Eran los móviles que le dirigían en esta ocasión, primeramente tener noticias exactas sobre el hombre que Clemencia había preferido, los que nadie podía darle como don Galo, que era el más imparcial y justo juez en la materia, porque nunca mentía ni en contra de sus contrarios, ni en favor de sus amigos: el segundo objeto que tenía, era probar a quien pudiese tener sospechas de su amor a Clemencia, que muy lejos de sentir despecho, era él el primero en celebrar el enlace de su amiga con un obsequio; y por último lo que hacía era por una especie de presunción vanidosa, deseando borrar la impresión de su grosera carta, y dejar en la memoria de una mujer del valer de Clemencia el recuerdo suyo bello, poético, e interesante, como lo es la tristeza de un amor desgraciado y el arrepentimiento de un noble pecho.

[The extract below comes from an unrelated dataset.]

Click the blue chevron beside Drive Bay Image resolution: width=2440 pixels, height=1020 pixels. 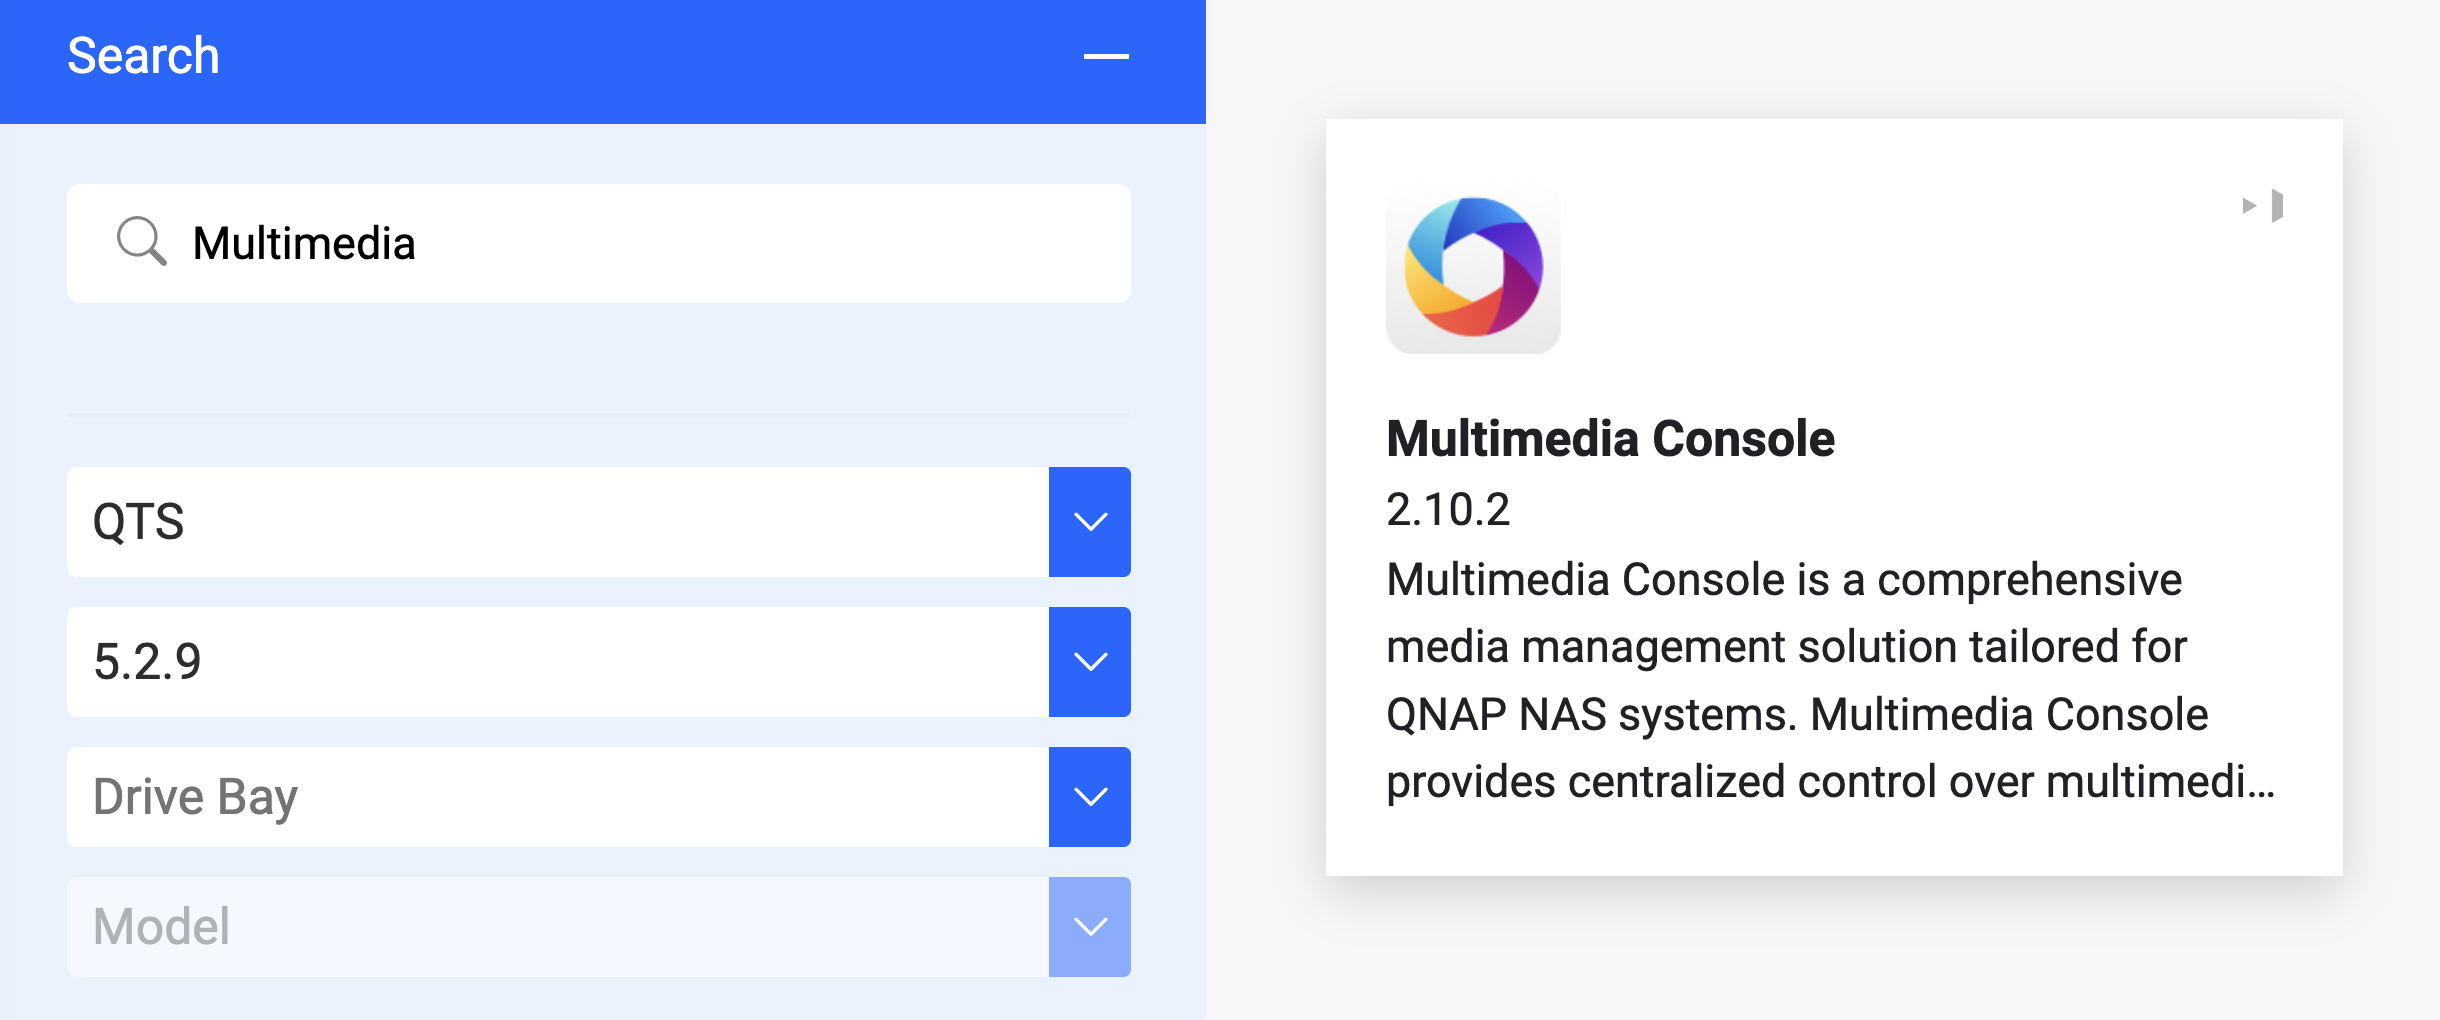pyautogui.click(x=1089, y=796)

Sir George salió aquella noche para Cádiz.
A la mañana siguiente, después de volver de la iglesia, se casaron Clemencia y Pablo en casa de su tía, y partieron para Villa-María.
Al llegar hallaron reunidos, no sólo a los muchos criados de la casa, pero casi a todo el pueblo, que los recibió con las más marcadas y sinceras muestras de adhesión y cariño. Juana lloraba de alegría. Sus nietas se abalanzaron a Clemencia besando su vestido. Miguel y Gil y los demás criados, enternecidos, bendecían a los novios y repetían:
-¡Tal para cual! ¡Si no podía dejar de suceder!

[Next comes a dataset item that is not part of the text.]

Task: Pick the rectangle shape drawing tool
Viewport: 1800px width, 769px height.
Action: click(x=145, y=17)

Hasta la tía Latrana se hizo lugar para dar la bienvenida a Clemencia y pedirle los dulces de la boda.
Clemencia entró enajenada en los cuartos que había habitado, y que halló en el mismo estado en que los dejó. Sus flores esparcían sus más suaves fragancias, los pájaros lanzaban sus más alegres cantos como para darle la bienvenida. De todo esto había cuidado Pablo con el esmero con que conserva y da culto el amor a los recuerdos.
Clemencia se sentía tan apaciblemente feliz como el navegante que después de correr una tormenta y estar pronto a naufragar, vuelve a pisar la tierra y a sentarse en su hogar. Todo lo miraba y acariciaba con la vista; todo lo examinaba y lo tocaba con cariño. Abrió su escribanía, y registrando uno de los cajones, exclamó:
-¡Ay Pablo! mira lo que he hallado aquí: la cedulita que me dio aquella gitanilla que me dijo la buenaventura. Ahora recuerdo que me encargó que la abriese el día que me casase, y me cercioraría de si había o no acertado en su predicción: despégala, Pablo, con tu corta-plumas, que deseo verla.
-Si te complazco, lo haré, Clemencia: es una niñada, pero su pureza conserva la infancia a tu corazón.
Clemencia se acercó a su marido para leer el papel. Pablo despegó la cedulita y leyó:
-Bien sabe la rosa...
-¡En qué, mano posa! -exclamó Clemencia acabando la frase que recordó, y apoyando su rosada cara en el noble pecho de su marido.